Halaman

Sabtu, 27 Juni 2020

utamakan simbol partai ketimbang dasar negara


utamakan simbol partai ketimbang dasar negara

Sepertinya seperti soal uji kecakapan umum tentang hubungan partai politik dengan negara di negara tertentu. Lihat dulu kenapa sampai muncul pernyataan yang sekaligus pertanyaan. Sebut saja ada gejolak di negara berkembang, pemerintah multipartai dan masyarakat bebas berpikir tak pakai lama.

Rasa hormat rakyat terhadap orang lain, terlebih kepada pihak yang dianggap uwong. Lihat makna “mikul dhuwur, mendem jero”. Karena terasa rasa ras Melayu atau kenusantaraaan. Dioplos dengan semboyan “jangan sekali-kali meninggalkan sejarah”.

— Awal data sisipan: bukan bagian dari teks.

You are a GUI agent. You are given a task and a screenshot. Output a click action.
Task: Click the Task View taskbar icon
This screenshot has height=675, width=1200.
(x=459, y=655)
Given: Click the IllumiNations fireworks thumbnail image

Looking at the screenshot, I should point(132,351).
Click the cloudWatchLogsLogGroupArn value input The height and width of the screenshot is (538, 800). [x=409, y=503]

Masalahnya, anak cucu pengalir darah merah politik ateis, tak merasa kalau masih dianggap manusia seutuhnya. Didiamkan semangkin menjadi-jadi. Sedikit diingatkan dikira ada pihak yang iri dengki binti sirik. Diberi kursi empuk merasa kurang tinggi. Dihormati siang malam, merasa hak dan gila hormat.

Dia pikir, berkat partai politik bikinan kakek moyangnya menjadikan bangsa merdeka menjadi negara. Merasa berhak mendapat warisan, arisan kursi notonegoro.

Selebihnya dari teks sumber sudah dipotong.